=== Source records ===
▬▬▬▬▬▬

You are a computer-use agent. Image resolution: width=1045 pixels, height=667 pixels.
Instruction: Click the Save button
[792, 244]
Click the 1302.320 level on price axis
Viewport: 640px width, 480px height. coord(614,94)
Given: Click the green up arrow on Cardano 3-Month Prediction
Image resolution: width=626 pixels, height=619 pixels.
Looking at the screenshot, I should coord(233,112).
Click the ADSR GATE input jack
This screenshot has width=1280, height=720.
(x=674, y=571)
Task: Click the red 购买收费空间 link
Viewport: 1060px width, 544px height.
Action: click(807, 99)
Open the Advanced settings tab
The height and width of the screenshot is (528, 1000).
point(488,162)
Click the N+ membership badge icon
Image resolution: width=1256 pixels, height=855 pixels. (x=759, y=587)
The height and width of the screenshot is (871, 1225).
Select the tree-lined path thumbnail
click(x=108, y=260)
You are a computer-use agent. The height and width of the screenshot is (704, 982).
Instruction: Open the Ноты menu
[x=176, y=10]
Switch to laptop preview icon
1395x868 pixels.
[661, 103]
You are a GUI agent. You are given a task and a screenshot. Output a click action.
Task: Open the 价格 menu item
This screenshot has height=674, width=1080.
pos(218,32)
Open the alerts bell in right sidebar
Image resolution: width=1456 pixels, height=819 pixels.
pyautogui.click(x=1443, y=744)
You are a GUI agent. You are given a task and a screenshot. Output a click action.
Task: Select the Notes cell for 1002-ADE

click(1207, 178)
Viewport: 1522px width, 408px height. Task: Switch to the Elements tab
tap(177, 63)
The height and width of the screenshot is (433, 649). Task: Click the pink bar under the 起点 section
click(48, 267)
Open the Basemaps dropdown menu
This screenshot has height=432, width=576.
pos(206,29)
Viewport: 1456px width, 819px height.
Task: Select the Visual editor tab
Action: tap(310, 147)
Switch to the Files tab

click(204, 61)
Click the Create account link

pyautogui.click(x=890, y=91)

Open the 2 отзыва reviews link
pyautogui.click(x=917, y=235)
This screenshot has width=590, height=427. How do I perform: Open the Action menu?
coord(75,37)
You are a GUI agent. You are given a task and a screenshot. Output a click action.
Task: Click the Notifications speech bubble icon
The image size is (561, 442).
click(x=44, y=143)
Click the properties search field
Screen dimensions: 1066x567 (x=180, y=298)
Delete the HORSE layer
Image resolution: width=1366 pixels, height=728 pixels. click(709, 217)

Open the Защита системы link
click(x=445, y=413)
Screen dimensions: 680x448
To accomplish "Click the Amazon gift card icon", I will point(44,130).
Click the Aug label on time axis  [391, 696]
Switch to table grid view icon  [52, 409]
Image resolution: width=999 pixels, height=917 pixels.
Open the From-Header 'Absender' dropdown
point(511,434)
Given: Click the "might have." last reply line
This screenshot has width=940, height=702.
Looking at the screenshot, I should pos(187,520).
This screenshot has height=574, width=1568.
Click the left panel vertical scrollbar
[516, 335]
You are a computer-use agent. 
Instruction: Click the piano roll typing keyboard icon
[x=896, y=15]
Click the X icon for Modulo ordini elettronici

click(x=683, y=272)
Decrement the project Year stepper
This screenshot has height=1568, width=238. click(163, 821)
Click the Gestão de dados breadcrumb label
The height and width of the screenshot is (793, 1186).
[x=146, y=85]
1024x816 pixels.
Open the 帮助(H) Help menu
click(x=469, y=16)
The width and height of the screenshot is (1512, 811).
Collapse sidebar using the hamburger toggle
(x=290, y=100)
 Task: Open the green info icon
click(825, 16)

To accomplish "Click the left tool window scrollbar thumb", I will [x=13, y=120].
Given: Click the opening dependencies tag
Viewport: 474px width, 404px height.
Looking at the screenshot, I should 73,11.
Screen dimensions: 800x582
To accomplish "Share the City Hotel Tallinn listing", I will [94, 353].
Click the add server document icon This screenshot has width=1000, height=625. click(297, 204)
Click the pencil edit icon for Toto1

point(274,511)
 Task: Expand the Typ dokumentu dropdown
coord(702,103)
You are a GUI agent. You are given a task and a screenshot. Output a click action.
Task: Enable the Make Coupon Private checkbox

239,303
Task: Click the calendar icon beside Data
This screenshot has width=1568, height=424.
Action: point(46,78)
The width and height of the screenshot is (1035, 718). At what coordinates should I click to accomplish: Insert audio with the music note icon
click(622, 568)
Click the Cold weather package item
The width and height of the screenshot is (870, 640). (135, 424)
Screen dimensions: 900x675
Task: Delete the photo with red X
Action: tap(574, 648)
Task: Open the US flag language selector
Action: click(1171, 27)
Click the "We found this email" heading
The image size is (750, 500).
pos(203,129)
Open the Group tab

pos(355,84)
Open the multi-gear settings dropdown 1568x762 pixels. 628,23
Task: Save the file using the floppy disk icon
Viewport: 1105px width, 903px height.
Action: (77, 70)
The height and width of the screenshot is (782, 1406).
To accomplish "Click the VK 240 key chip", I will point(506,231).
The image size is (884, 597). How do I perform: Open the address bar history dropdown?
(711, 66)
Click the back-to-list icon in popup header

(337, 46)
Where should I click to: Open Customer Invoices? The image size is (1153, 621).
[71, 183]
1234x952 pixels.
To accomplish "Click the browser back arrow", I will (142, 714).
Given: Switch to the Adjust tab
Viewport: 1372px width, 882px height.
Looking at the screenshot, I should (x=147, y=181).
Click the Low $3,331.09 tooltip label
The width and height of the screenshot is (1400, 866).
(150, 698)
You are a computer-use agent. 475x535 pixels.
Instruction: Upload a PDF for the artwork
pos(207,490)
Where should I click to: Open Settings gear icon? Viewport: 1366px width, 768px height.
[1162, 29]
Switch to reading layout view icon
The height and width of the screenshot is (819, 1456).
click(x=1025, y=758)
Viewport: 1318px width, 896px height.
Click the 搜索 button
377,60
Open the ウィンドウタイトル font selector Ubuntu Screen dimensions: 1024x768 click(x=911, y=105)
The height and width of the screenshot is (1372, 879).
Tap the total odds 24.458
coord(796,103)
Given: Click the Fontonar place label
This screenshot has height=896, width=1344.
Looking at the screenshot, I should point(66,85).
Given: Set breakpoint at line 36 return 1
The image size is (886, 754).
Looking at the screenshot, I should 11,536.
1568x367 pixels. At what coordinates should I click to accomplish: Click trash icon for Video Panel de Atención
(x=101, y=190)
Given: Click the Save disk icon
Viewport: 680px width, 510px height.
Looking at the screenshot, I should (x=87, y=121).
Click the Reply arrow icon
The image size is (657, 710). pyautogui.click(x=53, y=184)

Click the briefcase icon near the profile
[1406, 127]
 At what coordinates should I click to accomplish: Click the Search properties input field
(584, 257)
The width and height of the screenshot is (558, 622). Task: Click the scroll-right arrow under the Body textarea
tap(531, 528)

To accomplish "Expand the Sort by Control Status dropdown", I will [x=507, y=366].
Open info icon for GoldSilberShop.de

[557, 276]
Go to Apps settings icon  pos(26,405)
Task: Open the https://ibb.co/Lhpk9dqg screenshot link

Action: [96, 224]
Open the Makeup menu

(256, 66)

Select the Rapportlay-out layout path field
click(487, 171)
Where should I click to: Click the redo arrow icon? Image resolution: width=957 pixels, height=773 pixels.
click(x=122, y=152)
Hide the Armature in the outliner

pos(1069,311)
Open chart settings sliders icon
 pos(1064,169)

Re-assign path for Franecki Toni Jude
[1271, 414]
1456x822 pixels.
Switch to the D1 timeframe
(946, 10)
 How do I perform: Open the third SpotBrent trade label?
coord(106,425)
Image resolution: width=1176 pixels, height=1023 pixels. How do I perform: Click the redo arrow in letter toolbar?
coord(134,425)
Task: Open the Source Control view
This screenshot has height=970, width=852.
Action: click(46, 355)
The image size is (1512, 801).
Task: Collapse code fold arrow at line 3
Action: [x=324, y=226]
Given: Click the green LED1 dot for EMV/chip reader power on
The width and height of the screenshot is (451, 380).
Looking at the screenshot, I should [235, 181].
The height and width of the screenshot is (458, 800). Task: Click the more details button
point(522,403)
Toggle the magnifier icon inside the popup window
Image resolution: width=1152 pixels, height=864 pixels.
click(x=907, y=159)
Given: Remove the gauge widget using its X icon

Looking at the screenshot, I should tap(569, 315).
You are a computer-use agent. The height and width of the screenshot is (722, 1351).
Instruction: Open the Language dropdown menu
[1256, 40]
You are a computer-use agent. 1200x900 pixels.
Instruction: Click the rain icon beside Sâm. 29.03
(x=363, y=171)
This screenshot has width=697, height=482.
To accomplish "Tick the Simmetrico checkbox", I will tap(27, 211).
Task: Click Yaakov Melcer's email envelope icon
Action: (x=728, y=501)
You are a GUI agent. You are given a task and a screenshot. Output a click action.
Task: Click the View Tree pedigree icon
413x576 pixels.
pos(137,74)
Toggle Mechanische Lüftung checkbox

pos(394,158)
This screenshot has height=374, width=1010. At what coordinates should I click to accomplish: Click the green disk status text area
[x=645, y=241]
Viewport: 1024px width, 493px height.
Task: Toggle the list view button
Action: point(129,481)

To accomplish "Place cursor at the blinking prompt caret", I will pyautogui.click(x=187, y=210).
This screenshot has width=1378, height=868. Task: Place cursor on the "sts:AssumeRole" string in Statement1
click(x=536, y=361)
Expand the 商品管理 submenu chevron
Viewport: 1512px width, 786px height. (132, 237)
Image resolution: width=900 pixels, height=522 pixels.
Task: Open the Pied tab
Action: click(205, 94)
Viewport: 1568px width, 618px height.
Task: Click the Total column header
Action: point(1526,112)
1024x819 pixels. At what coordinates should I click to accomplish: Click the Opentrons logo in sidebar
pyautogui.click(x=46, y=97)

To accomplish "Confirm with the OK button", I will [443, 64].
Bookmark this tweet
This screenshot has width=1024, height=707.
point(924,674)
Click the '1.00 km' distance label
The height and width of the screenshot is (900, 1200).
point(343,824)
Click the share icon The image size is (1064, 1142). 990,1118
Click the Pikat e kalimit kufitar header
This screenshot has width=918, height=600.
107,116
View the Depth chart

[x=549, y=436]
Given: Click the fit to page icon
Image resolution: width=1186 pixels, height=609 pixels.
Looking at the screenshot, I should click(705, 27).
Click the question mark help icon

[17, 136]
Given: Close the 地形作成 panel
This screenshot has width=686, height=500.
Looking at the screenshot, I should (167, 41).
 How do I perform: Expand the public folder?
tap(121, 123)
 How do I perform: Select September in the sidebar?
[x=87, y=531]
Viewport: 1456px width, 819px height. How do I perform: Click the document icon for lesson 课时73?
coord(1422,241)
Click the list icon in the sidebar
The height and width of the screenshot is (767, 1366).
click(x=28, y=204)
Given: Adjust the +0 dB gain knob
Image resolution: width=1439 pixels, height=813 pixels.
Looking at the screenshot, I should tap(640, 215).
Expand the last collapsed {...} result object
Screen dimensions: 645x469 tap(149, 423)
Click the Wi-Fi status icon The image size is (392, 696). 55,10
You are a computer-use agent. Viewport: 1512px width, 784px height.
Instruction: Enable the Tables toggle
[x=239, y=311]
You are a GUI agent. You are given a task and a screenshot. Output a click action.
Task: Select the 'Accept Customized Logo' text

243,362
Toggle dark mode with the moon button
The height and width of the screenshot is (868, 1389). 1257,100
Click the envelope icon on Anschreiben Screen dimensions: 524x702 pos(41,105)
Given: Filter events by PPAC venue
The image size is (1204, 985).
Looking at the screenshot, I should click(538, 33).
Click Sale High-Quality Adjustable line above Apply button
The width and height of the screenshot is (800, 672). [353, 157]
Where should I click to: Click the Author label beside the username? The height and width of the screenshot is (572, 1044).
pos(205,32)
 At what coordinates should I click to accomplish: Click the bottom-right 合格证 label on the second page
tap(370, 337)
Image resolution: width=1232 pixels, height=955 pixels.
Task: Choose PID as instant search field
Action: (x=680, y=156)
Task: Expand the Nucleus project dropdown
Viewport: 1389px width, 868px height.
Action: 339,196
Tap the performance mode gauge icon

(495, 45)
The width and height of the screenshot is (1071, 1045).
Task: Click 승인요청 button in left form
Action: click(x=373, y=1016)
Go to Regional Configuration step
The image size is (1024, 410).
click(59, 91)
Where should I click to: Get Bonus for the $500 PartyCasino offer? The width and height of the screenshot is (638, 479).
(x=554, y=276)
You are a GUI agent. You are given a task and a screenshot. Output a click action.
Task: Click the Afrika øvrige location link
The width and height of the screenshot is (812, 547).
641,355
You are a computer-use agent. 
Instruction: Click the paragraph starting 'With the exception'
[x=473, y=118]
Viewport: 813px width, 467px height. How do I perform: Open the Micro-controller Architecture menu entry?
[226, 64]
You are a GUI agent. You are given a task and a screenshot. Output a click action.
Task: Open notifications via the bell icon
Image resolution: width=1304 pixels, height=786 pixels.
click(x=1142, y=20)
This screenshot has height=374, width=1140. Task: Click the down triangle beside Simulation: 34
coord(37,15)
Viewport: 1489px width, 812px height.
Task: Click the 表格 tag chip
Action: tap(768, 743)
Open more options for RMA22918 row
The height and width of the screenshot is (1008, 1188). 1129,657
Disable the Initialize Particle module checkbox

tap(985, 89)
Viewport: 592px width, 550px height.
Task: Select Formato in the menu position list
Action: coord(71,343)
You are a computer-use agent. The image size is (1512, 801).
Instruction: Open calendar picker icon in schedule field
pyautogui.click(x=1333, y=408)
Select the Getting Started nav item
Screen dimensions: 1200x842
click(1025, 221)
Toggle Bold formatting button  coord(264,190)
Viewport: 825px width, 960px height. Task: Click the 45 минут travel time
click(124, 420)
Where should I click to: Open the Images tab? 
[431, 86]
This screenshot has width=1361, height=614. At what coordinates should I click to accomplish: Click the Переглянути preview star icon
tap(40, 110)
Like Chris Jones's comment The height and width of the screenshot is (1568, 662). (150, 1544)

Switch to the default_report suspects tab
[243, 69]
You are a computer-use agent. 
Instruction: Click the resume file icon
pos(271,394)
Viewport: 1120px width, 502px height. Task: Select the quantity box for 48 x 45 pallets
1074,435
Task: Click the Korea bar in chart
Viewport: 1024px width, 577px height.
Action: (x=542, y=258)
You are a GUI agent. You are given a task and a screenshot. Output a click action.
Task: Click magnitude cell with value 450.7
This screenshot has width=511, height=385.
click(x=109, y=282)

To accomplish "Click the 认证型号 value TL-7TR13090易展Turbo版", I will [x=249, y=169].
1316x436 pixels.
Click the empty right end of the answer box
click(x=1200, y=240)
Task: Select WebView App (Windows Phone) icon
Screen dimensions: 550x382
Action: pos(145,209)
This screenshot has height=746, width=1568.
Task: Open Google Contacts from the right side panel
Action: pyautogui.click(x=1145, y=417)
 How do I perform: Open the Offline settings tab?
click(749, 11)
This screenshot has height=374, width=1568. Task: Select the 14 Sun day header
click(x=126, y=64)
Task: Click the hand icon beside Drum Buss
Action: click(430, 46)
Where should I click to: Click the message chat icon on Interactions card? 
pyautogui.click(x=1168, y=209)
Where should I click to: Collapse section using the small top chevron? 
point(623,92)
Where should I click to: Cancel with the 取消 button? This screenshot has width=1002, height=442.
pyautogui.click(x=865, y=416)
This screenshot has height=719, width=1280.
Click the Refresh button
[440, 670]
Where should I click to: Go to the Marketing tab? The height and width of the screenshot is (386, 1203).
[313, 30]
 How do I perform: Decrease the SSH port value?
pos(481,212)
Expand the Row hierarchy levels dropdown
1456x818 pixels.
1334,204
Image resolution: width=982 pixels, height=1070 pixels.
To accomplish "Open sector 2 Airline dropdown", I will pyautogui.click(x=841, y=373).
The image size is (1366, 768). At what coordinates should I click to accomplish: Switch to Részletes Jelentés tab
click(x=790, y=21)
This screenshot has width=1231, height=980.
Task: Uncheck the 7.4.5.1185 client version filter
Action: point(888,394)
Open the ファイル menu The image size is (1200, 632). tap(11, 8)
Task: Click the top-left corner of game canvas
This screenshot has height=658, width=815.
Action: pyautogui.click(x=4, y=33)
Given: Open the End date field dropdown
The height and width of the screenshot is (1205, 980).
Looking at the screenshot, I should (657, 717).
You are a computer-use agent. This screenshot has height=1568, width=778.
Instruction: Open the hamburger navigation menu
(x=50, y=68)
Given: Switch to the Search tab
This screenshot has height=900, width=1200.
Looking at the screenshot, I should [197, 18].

▬▬▬▬▬▬

=== What to work on ===
Can you give the lines again starting with the line that contains "Given: Click the Fontonar place label" and going on through the line that contains "Looking at the screenshot, I should (x=87, y=121).", swapping "trash icon" for "delete button" and changing nothing else?

=== Answer to the exercise ===
Given: Click the Fontonar place label
This screenshot has height=896, width=1344.
Looking at the screenshot, I should point(66,85).
Given: Set breakpoint at line 36 return 1
The image size is (886, 754).
Looking at the screenshot, I should 11,536.
1568x367 pixels. At what coordinates should I click to accomplish: Click delete button for Video Panel de Atención
(x=101, y=190)
Given: Click the Save disk icon
Viewport: 680px width, 510px height.
Looking at the screenshot, I should (x=87, y=121).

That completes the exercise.